Page 29 - Data Science Algorithms in a Week
P. 29
14 Ramazan Ünlü
Mainly, after they have created some base partitions, an improved similarity matrix is
created to get an optimal partition by using spectral clustering. An improved version of
LCE is proposed by (Iam-On, Boongoen, & Garrett, 2010)with the goal of using
additional information by implementing 'Weighted Triple Uniqueness (WTU)'. An
iterative consensus clustering is applied to a complex network (Lancichinetti &
Fortunato, 2012). Lancichinetti and Fortunat stress that there might be a noisy connection
in consensus graph which should be removed. Thus, they refined consensus graph by
removing some edges whose value is lower than some threshold value and reconnected it
to the closest neighbor until a block diagonal matrix is obtained. At the end, a graph-
based algorithm is applied to consensus graph to get final partition. To efficiently find the
similarity between two data points, which can be interpreted as the probability of being in
the same cluster, a new index, called the Probabilistic Rand Index (PRI) is developed by
(Carpineto & Romano, 2012). According to the author, they obtained better results than
existing methods. One of the possible problem in consensus framework is an inability to
handle uncertain data points which are assigned the same cluster in about the half of the
partitions and assigned to different clusters in rest of the partitions. This can yield a final
partition with the poor quality. To overcome this limitation, (Yi, Yang, Jin, Jain, &
Mahdavi, 2012) proposed an ensemble clustering method based on the technique of
matrix completion. The proposed algorithm constructs a partially observed similarity
matrix based on the pair of samples which are assigned to the same cluster by most of the
clustering algorithms.
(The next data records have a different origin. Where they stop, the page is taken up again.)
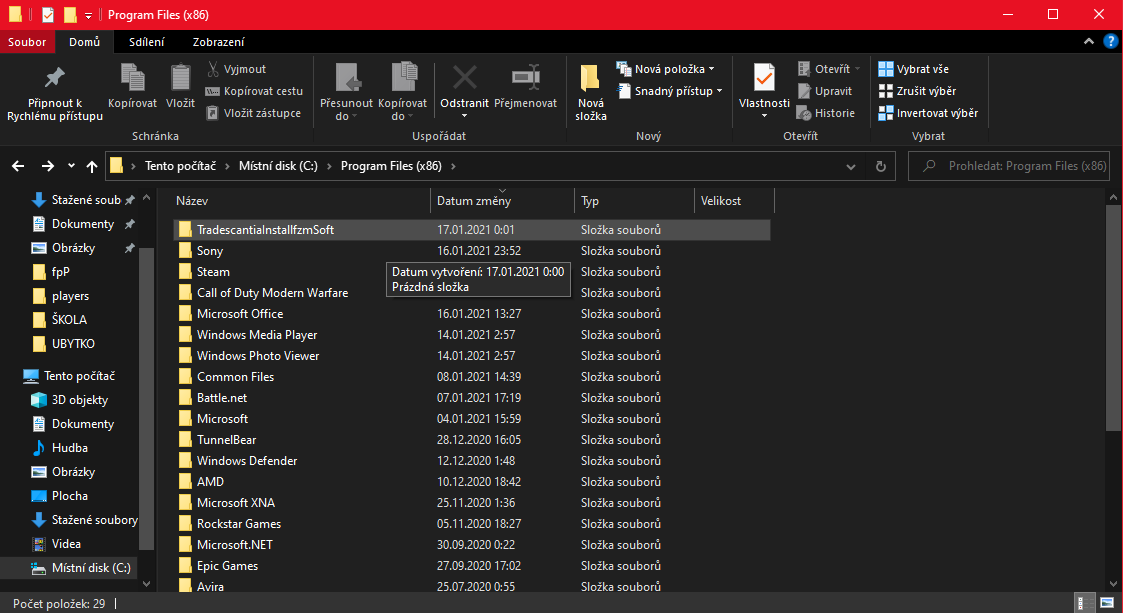Viewport: 1123px width, 613px height.
Task: Switch to the Zobrazení ribbon tab
Action: coord(218,42)
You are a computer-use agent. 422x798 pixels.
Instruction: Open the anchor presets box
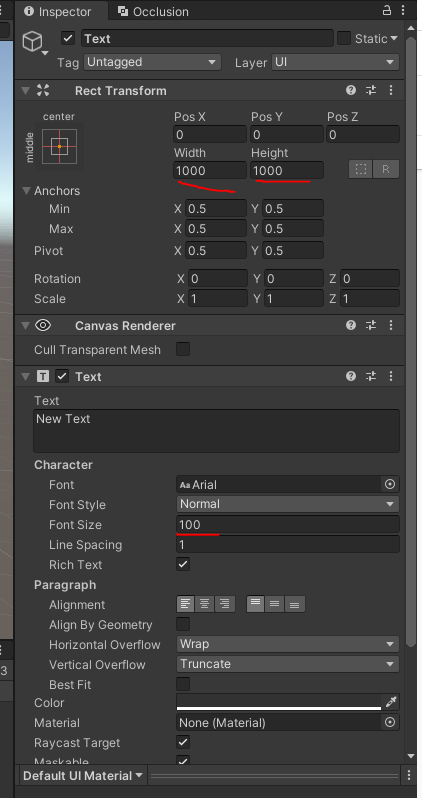click(60, 146)
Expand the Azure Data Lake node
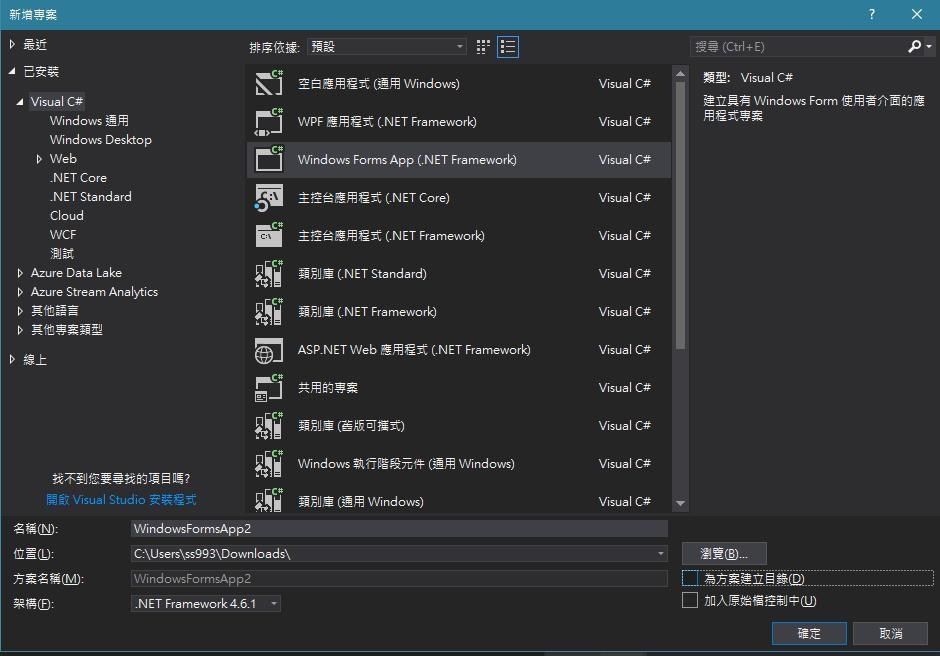Viewport: 940px width, 656px height. coord(21,273)
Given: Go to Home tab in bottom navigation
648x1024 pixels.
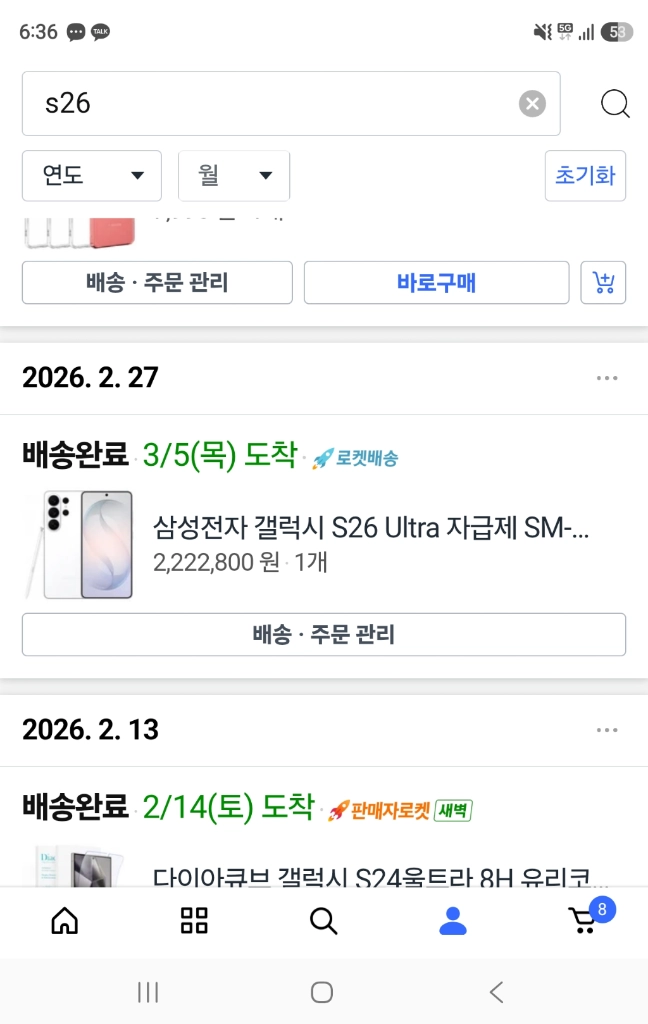Looking at the screenshot, I should 65,921.
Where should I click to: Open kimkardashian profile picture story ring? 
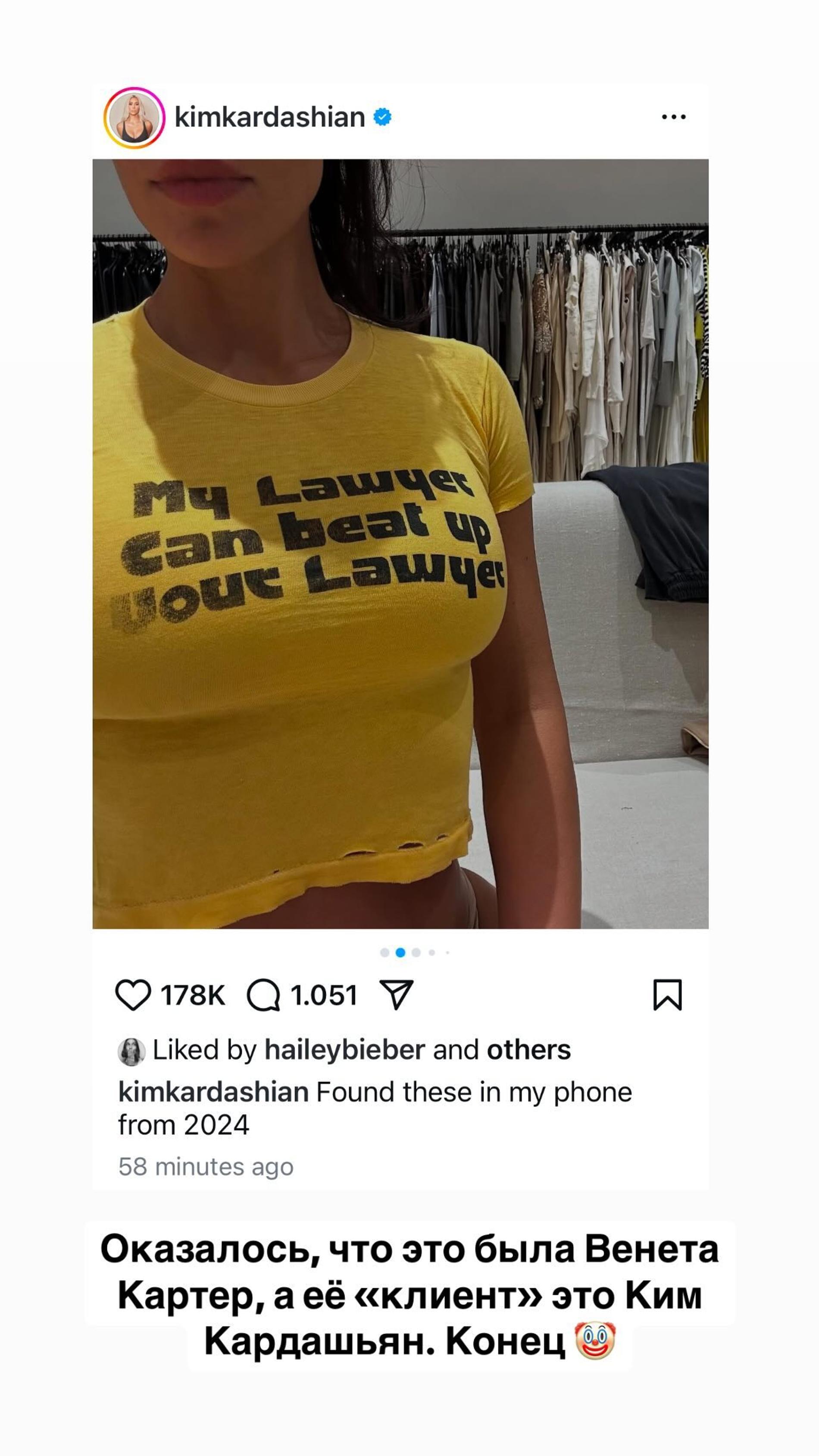pyautogui.click(x=134, y=118)
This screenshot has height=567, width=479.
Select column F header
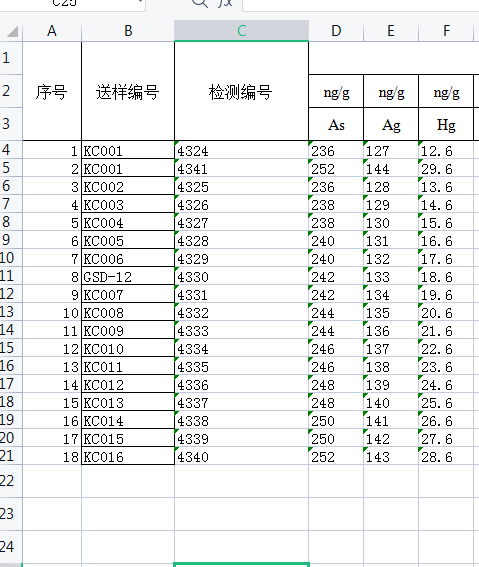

Therefore, the similarity matrix consists of three elements 0,1, and
unobserved. It is then used in the matrix completion algorithm to complete unobserved
elements. The final data partition is obtained by applying a spectral clustering algorithm
to final matrix (Yi et al., 2012).
A boosting theory based hierarchical clustering ensemble algorithm called Bob-Hic is
proposed by (Rashedi & Mirzaei, 2013) as an improved version of the method suggested
by (Rashedi & Mirzaei, 2011). Bob-Hic includes several boosting steps, and in each step,
first a weighted random sampling is implied on the data, and then a single hierarchical
clustering is created on the selected samples. At the end, the results of individual
hierarchical clustering are combined to obtain final partition. The diversity and the
quality of combined partitions are critical properties for a strong ensemble. Validity
Indexes are used to select high-quality partition among the produced ones by (Naldi et al.,
2013). In this study, the quality of a partition is measured by using a single index or
combination of some indexes. APMM is another criterion used in determining the quality
of partition proposed by (Alizadeh, Minaei-Bidgoli, & Parvin, 2014). This criterion is
also used to select some partitions among the all the produced partitions. A consensus
particle swarm clustering algorithm based on the particle swarm optimization (PSO)
(Kennedy, 2011) is proposed by (Esmin & Coelho, 2013). According to the results of this
study, the PSO algorithm produces results as good as or better than other well-known
consensus clustering algorithms.